_What you have to do_: Give the lines below again exactly, starting with the line that holds "azicikakilliizmir@gmail.com (562, 776)" and going on through the line that holds "Trabaja con nosotros (1131, 17)".

_Saved entries_:
+ + + + +

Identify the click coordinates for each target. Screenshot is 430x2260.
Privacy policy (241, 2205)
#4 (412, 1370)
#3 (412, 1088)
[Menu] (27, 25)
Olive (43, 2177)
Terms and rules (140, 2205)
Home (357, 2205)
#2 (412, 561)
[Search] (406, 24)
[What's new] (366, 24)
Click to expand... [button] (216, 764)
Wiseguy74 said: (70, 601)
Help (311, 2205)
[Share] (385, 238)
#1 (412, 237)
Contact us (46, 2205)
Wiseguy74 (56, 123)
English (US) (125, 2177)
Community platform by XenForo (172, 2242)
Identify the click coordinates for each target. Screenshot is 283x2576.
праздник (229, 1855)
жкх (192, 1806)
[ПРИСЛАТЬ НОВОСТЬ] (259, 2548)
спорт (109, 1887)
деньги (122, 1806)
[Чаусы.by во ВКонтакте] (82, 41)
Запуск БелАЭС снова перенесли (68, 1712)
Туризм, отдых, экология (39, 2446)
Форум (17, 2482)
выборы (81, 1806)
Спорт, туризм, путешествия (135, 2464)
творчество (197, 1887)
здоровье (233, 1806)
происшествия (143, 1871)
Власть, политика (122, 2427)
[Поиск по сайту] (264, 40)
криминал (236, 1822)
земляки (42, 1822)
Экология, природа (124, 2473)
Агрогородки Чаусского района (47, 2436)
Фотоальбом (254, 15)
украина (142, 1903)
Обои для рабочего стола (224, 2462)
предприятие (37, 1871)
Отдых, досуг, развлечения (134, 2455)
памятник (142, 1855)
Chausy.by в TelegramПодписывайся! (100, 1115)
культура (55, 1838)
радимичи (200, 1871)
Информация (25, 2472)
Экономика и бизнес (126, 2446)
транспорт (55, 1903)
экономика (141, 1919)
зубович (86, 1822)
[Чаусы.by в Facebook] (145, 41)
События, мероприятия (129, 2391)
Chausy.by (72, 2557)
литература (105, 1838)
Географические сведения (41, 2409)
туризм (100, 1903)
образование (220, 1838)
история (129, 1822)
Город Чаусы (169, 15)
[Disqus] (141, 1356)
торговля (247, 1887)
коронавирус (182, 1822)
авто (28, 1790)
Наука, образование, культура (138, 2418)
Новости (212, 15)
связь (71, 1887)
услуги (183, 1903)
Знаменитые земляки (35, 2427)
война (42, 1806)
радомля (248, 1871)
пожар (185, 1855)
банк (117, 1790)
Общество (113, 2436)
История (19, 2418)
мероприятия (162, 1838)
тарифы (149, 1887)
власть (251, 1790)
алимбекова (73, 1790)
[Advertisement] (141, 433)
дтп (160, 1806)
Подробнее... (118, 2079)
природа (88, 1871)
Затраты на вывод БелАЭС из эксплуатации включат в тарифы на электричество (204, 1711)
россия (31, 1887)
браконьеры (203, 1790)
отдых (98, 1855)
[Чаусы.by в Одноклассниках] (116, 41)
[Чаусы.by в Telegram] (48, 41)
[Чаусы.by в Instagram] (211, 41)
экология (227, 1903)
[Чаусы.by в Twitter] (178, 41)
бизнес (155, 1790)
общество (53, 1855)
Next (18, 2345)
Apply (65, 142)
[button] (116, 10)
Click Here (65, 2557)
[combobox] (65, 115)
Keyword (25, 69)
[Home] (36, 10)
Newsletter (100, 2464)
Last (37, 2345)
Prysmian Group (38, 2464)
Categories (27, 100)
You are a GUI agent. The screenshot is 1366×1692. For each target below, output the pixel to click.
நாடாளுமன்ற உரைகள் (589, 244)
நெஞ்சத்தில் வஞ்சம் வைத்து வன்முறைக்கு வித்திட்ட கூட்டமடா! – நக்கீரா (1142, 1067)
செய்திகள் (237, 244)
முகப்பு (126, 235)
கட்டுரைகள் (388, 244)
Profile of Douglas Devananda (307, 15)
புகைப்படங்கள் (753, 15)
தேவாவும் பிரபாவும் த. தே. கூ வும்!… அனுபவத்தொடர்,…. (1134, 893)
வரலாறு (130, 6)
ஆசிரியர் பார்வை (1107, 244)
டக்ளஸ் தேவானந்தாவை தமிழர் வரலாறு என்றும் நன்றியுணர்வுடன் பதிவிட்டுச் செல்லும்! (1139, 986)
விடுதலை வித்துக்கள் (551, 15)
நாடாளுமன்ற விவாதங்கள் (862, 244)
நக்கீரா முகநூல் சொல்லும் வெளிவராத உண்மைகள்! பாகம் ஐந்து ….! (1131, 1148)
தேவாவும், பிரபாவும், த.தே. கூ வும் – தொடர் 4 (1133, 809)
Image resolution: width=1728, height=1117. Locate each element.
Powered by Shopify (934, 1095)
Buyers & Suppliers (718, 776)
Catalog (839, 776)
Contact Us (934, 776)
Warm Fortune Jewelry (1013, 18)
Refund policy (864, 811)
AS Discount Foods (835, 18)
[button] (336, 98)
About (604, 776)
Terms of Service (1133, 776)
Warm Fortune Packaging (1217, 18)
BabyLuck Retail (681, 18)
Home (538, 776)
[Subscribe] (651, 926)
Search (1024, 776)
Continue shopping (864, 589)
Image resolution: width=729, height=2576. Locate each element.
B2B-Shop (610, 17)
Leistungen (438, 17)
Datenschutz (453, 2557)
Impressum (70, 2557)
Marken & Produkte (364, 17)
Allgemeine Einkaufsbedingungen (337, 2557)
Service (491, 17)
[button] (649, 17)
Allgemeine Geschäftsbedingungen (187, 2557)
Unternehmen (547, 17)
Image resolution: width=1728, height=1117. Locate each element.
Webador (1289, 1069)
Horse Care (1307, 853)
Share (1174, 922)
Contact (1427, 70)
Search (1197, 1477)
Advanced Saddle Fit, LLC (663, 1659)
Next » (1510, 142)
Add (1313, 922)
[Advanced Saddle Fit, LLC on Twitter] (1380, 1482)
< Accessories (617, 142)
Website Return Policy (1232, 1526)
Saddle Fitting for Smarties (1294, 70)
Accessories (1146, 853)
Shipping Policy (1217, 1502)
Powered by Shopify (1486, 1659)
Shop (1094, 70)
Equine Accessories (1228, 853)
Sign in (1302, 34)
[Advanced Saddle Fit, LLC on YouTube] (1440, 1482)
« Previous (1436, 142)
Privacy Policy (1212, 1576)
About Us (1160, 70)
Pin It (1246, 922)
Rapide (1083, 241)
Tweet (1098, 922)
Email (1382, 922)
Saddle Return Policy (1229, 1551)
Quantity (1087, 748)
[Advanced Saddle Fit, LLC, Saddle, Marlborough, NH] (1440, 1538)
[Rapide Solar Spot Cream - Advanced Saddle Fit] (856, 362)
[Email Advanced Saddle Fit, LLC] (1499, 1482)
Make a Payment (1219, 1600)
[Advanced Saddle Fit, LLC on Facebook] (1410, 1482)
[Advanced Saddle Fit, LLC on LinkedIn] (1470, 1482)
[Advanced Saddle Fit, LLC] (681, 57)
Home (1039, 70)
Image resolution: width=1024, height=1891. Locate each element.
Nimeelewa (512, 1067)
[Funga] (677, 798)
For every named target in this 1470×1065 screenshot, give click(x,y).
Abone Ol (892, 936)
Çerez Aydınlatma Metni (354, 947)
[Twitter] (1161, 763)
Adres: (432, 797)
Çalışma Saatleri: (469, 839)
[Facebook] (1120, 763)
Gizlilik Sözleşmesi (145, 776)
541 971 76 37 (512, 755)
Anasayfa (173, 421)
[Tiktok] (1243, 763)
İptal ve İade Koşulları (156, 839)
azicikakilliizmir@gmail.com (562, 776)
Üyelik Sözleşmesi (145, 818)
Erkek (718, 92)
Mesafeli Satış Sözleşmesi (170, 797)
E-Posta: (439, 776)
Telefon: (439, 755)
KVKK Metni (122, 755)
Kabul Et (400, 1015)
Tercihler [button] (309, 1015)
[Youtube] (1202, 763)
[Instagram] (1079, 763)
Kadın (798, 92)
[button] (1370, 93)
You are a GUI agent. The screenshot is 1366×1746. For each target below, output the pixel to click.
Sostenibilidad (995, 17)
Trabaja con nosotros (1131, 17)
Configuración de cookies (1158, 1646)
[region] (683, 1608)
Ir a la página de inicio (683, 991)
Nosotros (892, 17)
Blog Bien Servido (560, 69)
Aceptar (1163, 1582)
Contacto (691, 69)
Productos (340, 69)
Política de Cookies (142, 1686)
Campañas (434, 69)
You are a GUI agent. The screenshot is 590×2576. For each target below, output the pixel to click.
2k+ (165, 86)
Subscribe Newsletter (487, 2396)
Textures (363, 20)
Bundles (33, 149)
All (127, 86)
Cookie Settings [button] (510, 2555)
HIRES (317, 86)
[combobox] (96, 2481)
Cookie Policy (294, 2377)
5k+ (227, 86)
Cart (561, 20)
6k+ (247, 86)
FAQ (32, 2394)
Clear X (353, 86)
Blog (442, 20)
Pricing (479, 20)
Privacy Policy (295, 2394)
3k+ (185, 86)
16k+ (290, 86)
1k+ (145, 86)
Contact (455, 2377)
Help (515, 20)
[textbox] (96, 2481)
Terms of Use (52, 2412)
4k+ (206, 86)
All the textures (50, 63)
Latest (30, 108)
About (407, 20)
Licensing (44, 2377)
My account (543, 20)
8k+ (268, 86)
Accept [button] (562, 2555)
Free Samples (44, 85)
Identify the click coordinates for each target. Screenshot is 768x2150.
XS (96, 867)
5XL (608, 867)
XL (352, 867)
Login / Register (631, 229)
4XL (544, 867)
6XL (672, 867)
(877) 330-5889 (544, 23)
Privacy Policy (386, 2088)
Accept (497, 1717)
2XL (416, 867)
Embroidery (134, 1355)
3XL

+ + + + +

_Answer to this task_:
azicikakilliizmir@gmail.com (562, 776)
Üyelik Sözleşmesi (145, 818)
Erkek (718, 92)
Mesafeli Satış Sözleşmesi (170, 797)
E-Posta: (439, 776)
Telefon: (439, 755)
KVKK Metni (122, 755)
Kabul Et (400, 1015)
Tercihler [button] (309, 1015)
[Youtube] (1202, 763)
[Instagram] (1079, 763)
Kadın (798, 92)
[button] (1370, 93)
You are a GUI agent. The screenshot is 1366×1746. For each target below, output the pixel to click.
Sostenibilidad (995, 17)
Trabaja con nosotros (1131, 17)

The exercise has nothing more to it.